» REQUIREMENT
From the listing below, output only the lines starting at the line that has "Image resolution: width=1920, height=1080." and ending at the line that has "بازگشت به خانه (960, 734)", exactly as they appear, ends included.

» DATA RECORDS
····················

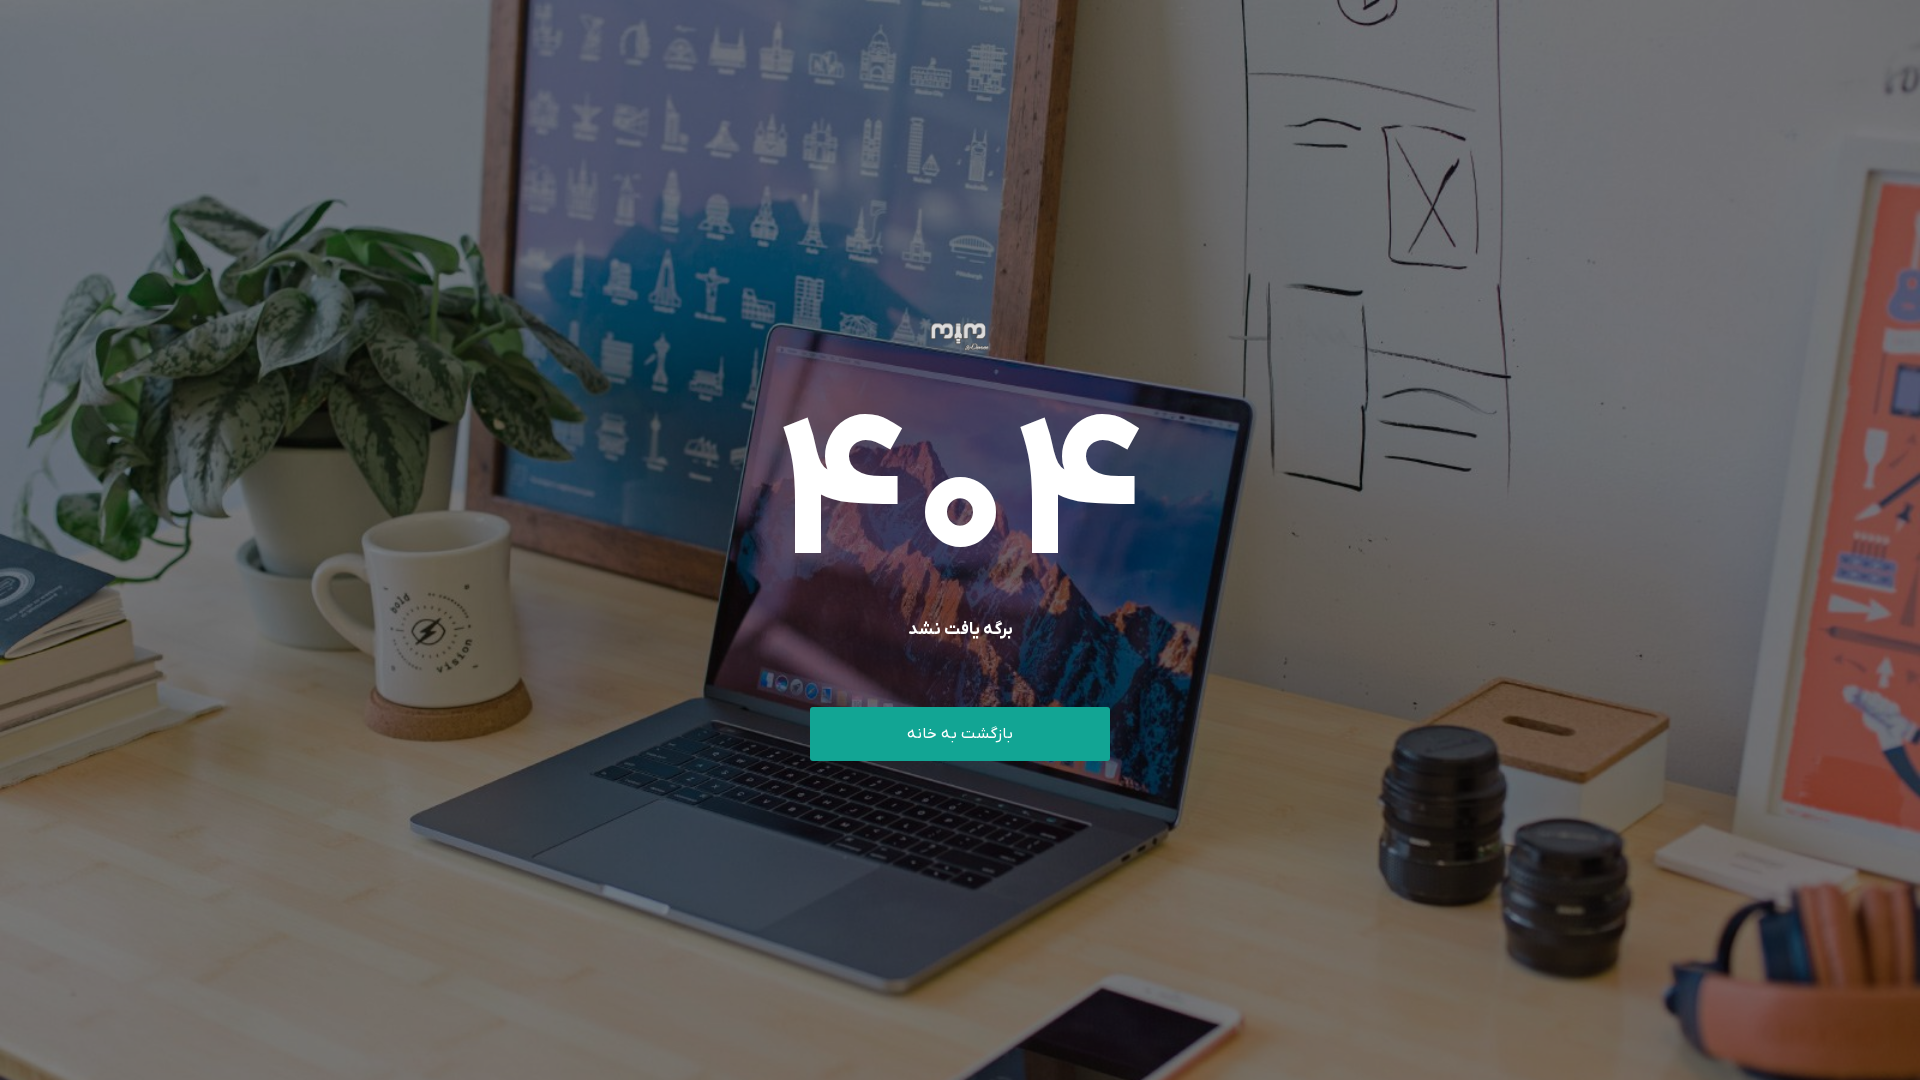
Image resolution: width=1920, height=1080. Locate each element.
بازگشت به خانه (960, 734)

····················

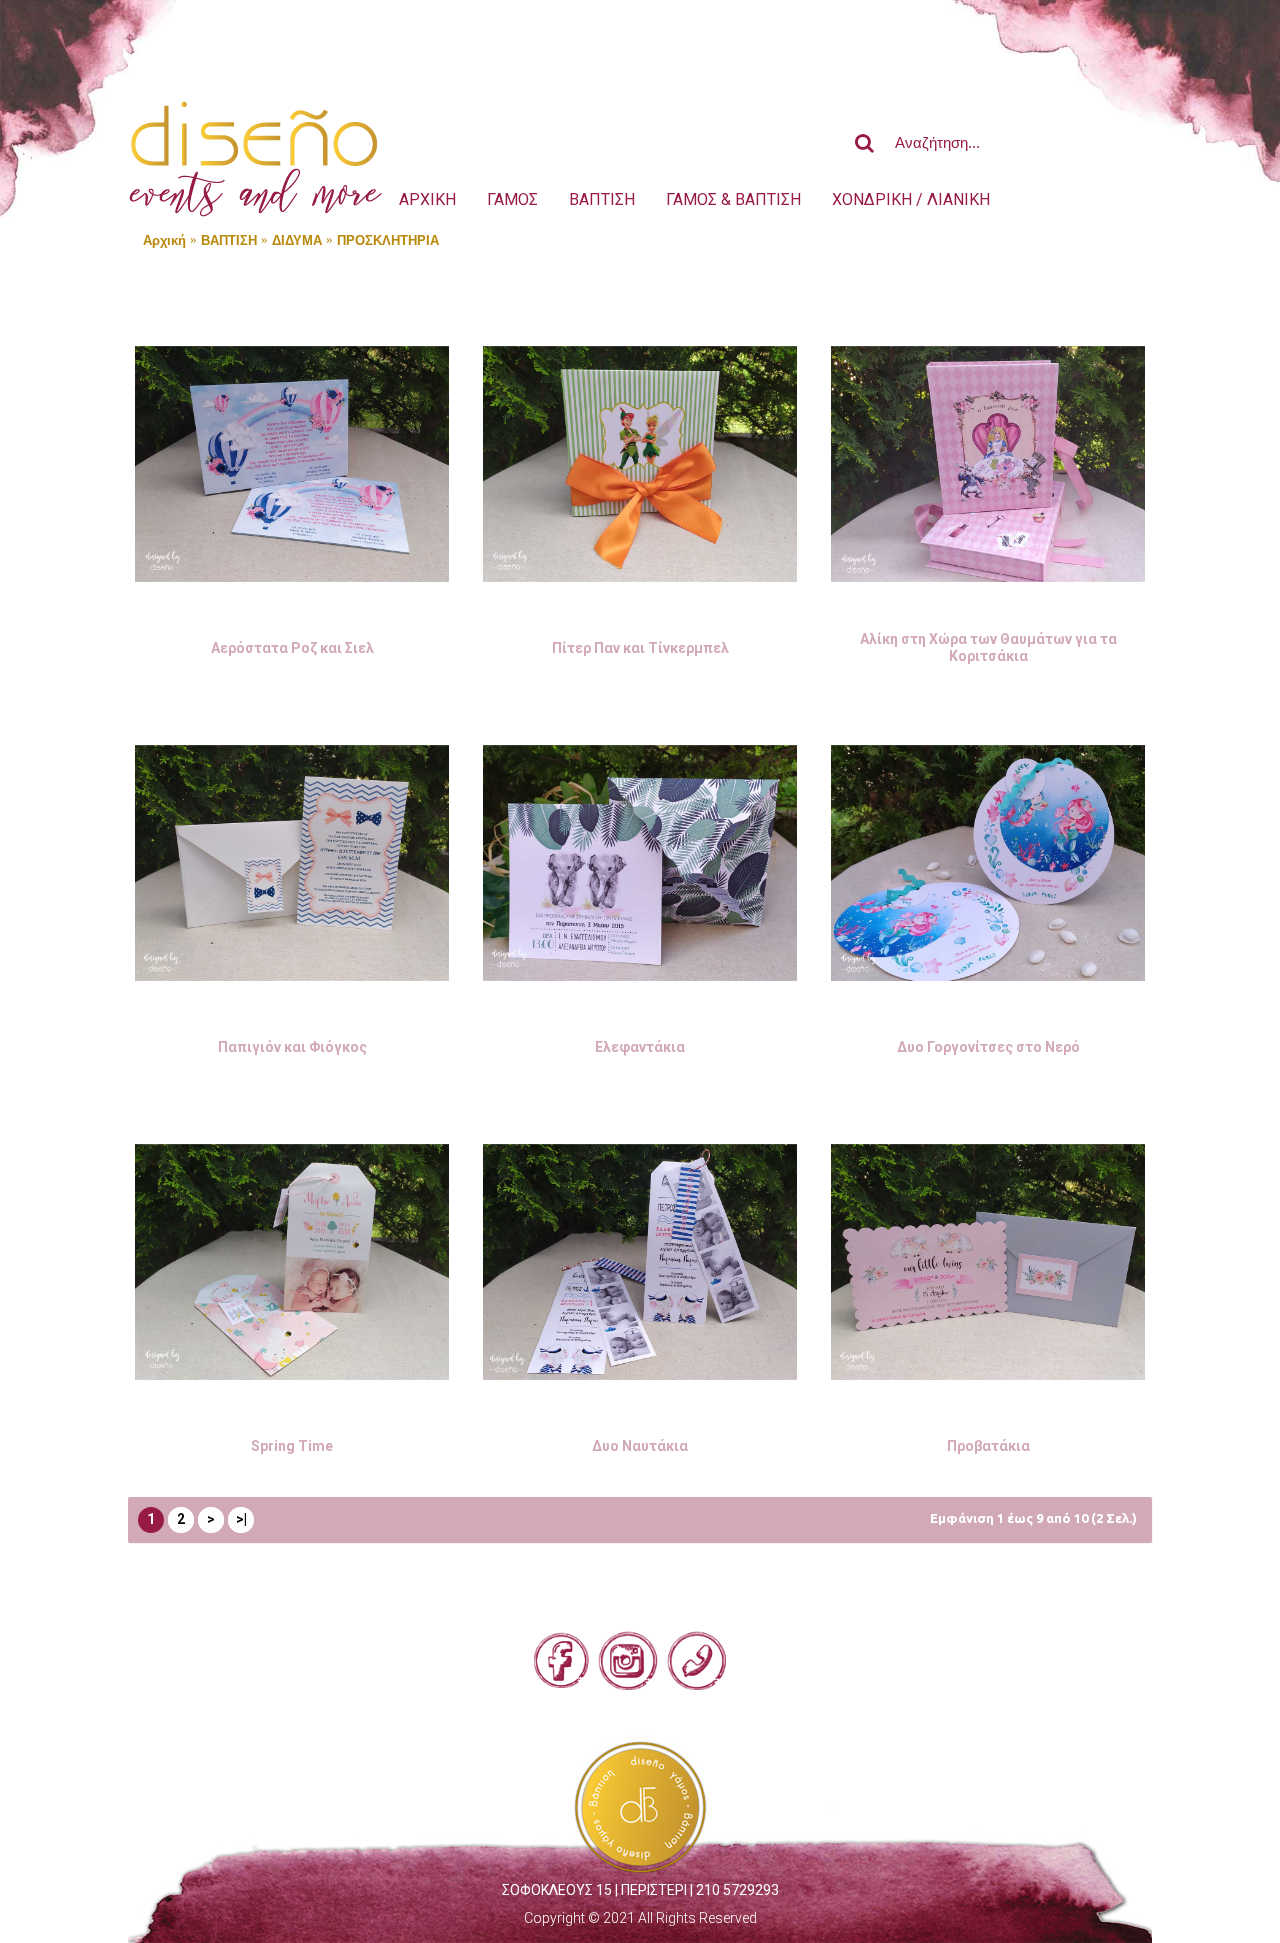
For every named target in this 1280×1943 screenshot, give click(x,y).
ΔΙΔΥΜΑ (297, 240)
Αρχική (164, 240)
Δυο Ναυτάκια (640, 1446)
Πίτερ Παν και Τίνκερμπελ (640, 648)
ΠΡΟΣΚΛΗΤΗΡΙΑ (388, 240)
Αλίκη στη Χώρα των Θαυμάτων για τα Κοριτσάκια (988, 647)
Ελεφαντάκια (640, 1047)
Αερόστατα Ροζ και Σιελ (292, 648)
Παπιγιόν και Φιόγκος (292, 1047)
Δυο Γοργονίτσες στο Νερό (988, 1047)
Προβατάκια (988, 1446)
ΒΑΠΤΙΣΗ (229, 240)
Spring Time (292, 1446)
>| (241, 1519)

····················

» TASK SOLUTION
Image resolution: width=1920, height=1080. Locate each element.
بازگشت به خانه (960, 734)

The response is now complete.